Each line of the data that mentions the string "Switch" needs to be identified and copied.
((
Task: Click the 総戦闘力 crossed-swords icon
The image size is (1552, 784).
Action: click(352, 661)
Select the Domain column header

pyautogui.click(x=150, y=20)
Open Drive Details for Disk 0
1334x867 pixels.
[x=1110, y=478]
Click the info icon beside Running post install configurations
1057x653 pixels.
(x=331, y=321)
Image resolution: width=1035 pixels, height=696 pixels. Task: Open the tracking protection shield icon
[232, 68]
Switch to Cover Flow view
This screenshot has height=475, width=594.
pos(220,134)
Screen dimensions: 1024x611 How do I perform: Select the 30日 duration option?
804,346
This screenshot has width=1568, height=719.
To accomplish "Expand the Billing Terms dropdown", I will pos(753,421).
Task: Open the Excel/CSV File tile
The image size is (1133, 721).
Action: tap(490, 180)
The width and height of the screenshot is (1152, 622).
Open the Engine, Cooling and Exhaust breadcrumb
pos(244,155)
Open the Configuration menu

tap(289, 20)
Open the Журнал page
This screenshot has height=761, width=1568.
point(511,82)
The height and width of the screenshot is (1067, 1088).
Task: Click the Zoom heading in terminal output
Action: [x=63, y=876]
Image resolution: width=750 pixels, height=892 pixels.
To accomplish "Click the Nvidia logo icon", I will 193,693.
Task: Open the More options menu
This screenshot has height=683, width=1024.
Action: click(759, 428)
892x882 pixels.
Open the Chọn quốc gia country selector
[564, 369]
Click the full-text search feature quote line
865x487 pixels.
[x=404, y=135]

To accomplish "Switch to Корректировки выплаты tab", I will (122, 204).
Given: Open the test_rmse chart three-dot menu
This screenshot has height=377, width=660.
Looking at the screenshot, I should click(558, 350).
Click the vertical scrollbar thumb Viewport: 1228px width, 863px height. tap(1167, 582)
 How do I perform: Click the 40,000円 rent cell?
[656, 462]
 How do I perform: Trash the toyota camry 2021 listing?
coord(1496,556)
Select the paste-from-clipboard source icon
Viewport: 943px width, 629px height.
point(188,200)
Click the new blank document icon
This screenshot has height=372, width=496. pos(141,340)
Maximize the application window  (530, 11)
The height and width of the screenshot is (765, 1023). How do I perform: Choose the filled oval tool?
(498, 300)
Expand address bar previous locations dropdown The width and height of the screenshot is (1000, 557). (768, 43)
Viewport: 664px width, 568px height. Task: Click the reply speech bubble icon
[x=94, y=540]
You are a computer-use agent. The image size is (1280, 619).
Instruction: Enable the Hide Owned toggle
))
*RESPONSE TO THE TASK*
Switch to Cover Flow view
To accomplish "Switch to Корректировки выплаты tab", I will (122, 204).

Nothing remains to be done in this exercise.